For some reason Monday mornings are the hardest time of the week for me. I wake up in the morning and my thoughts immediately go to wanting to be back home... in my own bed... where I'm comfortable. I don't allow that thought to last very long though - I can't afford to. It would be a long year if I did and I wouldn't be able to focus on what I came here to do. So you know what I do? I get my mind right. I spend time in prayer and I read to help me be inspired to face the day. But I would say that it's more like a time of pleading and searching for insight - and it always pays off. So far I have found one constant. Love. It's amazing how much we do to gratify our own desires and how little we really look to help others.
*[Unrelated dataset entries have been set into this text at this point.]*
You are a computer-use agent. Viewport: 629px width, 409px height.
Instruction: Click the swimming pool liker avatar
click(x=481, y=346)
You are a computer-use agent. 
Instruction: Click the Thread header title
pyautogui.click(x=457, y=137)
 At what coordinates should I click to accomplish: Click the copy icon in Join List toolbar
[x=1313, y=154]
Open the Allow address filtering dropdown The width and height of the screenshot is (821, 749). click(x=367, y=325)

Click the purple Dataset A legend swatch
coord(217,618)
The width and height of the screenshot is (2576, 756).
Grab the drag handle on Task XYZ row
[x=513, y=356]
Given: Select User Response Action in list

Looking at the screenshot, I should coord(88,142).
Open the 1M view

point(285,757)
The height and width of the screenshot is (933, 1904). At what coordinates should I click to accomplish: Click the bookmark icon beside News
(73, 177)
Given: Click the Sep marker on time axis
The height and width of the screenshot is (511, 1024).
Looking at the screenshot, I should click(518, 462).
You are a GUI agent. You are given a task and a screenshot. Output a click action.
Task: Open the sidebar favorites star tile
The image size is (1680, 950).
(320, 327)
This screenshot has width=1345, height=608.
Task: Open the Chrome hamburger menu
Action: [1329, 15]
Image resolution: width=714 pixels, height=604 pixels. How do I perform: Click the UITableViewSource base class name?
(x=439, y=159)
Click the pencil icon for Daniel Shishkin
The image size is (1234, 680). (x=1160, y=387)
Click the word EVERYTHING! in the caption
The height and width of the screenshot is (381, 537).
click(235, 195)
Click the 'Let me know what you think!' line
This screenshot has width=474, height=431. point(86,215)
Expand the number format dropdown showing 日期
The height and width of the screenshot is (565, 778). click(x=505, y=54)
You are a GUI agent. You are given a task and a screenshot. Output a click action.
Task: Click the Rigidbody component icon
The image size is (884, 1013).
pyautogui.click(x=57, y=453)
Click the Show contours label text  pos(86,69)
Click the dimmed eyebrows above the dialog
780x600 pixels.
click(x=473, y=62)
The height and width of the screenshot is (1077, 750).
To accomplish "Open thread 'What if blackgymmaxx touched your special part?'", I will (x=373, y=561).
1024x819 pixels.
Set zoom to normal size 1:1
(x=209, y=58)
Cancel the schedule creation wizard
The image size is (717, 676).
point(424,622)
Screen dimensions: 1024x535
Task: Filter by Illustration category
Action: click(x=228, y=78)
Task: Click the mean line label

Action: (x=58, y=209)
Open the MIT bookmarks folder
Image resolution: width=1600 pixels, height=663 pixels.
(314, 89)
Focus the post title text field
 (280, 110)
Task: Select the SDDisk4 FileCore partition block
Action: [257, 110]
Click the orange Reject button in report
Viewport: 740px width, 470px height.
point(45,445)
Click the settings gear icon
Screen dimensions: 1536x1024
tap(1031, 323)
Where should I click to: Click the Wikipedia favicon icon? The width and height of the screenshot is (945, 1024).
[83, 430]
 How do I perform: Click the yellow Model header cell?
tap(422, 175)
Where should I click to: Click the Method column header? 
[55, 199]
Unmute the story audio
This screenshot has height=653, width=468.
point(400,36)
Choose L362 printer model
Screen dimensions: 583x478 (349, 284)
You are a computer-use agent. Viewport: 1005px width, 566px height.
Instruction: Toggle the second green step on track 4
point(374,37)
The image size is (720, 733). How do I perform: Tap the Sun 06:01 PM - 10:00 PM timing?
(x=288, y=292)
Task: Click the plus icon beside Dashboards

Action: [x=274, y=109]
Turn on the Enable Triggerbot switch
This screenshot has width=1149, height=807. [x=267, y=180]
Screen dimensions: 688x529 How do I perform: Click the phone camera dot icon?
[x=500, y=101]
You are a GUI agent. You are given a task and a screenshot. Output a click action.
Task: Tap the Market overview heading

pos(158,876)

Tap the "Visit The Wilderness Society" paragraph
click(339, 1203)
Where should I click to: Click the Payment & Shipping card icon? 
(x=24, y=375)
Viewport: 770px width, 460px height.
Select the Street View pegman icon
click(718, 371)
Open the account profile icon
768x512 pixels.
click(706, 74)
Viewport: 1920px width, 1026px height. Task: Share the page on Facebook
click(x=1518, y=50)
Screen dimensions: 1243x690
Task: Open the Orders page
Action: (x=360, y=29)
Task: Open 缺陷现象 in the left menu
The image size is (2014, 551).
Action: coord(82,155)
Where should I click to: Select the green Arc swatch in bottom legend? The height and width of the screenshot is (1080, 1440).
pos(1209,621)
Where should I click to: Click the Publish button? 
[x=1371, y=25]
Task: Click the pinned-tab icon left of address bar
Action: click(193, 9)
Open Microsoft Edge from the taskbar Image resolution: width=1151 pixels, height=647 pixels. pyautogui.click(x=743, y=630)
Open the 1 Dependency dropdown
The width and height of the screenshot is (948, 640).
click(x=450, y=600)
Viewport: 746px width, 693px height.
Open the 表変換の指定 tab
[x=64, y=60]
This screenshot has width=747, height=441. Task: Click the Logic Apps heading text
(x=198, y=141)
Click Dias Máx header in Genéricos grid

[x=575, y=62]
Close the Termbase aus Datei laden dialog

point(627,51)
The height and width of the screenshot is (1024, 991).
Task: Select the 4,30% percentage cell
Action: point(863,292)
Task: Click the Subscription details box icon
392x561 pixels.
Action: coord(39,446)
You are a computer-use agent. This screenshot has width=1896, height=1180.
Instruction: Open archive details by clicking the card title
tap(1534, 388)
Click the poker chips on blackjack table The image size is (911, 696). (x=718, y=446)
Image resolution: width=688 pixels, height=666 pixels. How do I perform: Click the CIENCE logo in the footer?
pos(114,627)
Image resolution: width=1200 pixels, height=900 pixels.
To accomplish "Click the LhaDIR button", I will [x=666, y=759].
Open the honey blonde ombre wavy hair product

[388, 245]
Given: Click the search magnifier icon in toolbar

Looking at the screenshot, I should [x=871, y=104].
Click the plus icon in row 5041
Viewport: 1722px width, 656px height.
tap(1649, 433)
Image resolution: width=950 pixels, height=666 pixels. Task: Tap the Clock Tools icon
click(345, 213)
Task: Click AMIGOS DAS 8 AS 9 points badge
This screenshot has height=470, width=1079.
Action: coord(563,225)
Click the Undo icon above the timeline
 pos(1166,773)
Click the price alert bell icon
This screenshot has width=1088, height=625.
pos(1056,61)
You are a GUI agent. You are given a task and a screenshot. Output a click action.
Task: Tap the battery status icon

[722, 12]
Love is the one good thing in the world. I can't tell you how much I want to spread it around. I can't tell you how much I want that kid who has been abandoned by his parents and told by the world "you’re on your own" to feel love - my love. You may be reading this and say to yourself, "well that sounds kind of hoaky; exactly what someone in his position would say". My response would be that until you come and experience the raw need you will never understand. You can listen to stories, read books, and see the pictures but until you physically experience the need it can never fully make sense to you. In my short 23 years I've learned that love is everything. Without it there's no reason for life - there's no hope. Love is perfection. Because I've found this to be true I have to strive for it every day. So on Monday's when I wake up and want to be at home in the States, I remind myself that I'm here to love and that, in of itself, is a worthwhile cause to stay for one more day.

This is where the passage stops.